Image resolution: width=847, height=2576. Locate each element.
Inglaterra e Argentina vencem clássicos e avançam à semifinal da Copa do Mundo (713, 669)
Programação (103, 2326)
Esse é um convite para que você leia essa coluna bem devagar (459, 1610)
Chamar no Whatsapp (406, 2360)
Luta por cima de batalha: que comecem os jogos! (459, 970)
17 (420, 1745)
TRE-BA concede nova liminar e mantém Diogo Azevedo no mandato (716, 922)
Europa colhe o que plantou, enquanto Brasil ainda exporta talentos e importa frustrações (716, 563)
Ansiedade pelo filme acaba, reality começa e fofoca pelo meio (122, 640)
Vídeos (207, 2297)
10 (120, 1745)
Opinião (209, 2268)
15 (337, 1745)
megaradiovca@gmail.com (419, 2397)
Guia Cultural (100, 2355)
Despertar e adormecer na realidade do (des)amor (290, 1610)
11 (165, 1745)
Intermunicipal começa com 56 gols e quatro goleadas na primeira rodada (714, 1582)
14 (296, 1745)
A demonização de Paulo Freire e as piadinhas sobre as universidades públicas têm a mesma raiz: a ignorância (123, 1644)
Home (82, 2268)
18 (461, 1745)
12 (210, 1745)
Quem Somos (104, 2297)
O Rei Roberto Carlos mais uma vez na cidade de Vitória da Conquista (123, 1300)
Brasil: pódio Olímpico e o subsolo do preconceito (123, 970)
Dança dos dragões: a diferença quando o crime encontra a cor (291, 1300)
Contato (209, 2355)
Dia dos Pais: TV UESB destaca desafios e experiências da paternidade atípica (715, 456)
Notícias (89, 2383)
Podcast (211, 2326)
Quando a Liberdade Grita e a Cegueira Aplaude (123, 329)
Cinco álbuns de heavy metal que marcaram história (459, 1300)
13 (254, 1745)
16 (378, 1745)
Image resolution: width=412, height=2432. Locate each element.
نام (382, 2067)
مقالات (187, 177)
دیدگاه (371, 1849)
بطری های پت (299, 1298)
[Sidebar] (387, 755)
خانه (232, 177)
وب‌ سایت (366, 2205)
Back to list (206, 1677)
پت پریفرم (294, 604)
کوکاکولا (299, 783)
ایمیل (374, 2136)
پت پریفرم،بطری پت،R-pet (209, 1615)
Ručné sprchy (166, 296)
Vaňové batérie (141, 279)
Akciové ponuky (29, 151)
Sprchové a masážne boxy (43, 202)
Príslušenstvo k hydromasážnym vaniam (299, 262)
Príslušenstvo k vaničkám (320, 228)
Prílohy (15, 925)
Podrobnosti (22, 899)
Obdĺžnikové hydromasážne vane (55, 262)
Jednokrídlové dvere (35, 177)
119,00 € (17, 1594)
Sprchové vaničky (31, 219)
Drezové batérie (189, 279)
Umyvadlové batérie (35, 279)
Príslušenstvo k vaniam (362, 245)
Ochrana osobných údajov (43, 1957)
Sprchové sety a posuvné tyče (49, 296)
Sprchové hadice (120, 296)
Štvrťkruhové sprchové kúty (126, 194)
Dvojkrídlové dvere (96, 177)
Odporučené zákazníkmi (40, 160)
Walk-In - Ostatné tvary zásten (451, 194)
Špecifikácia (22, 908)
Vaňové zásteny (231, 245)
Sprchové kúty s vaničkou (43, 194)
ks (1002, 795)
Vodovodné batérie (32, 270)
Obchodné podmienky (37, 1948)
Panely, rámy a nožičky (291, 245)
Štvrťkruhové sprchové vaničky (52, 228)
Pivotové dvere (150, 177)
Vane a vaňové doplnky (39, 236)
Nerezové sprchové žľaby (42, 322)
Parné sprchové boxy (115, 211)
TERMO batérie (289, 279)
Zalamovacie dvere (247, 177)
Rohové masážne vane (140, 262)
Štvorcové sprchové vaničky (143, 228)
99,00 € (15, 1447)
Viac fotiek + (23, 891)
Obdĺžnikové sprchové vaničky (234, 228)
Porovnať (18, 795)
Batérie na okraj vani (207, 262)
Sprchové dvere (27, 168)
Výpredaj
════════════════
#### Problem to work on
From the listing above, return the lines starting at the one with "Obchodné podmienky (37, 1948)" and ending at the one with "Viac fotiek + (23, 891)", both kept, exactly as they appear and nothing more.

#### Solution to the problem
Obchodné podmienky (37, 1948)
Panely, rámy a nožičky (291, 245)
Štvrťkruhové sprchové vaničky (52, 228)
Pivotové dvere (150, 177)
Vane a vaňové doplnky (39, 236)
Nerezové sprchové žľaby (42, 322)
Parné sprchové boxy (115, 211)
TERMO batérie (289, 279)
Zalamovacie dvere (247, 177)
Rohové masážne vane (140, 262)
Štvorcové sprchové vaničky (143, 228)
99,00 € (15, 1447)
Viac fotiek + (23, 891)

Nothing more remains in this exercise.